Test files are here: https://github.com/jolespin/pyhmmsearch/tree/main/test

PyHMMSearch is a CLI wrapper around PyHMMER.

I'd say PyHMMER is at least worth a shot to look into for performance gains.

Answer 8 · 2024-10-01T22:16:04.000Z

Compleasm is launching many independent hmmer runs in the single-threaded mode and schedules these runs to achieve overall multi-threading. Your pyhmmer won't help in this case. It also has one more dependency.

Answer 9 · 2024-10-01T22:37:11.000Z

Compleasm is launching many independent hmmer runs in the single-threaded mode and schedules these runs to achieve overall multi-threading

Makes sense since compleasm is already overcoming the multi-threaded limitations of HMMER by splitting everything out manually. Though, there might be some overhead in loading the HMMs in this way.
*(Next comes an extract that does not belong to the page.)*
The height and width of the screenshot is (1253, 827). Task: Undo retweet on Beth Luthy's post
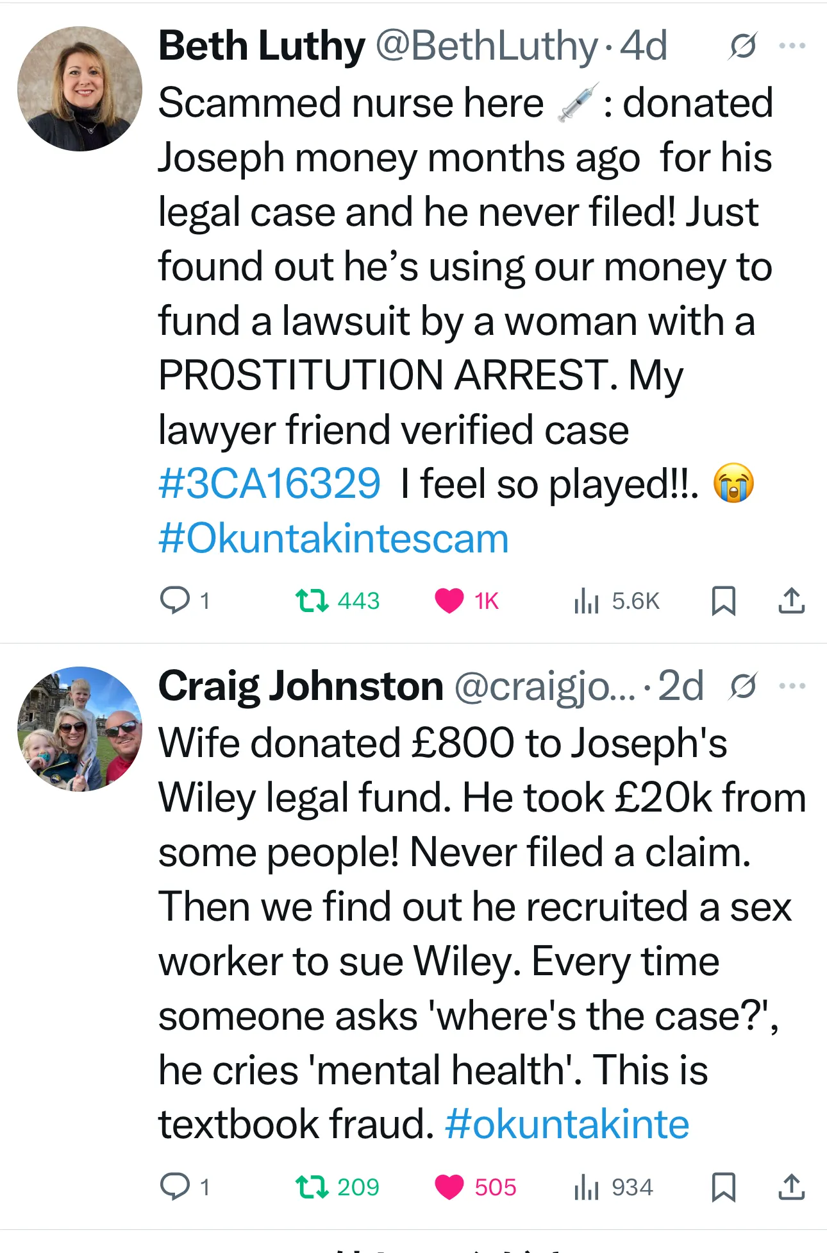[312, 601]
Your pyhmmer won't help in this case.

I didn't develop PyHMMER (https://github.com/althonos/pyhmmer) just a big fan of the performance gains once I started using it (which is why I made the CLI wrapper around it).

It also has one more dependency.

Another aspect of PyHMMER I like is the lack of dependencies (not even HMMER needs to be installed) and it's a standalone Python executable so very easy to use/install in current environments.

Just wanted to put PyHMMER on the radar in case it could speed up the workflow since I've found it useful in my own workflows.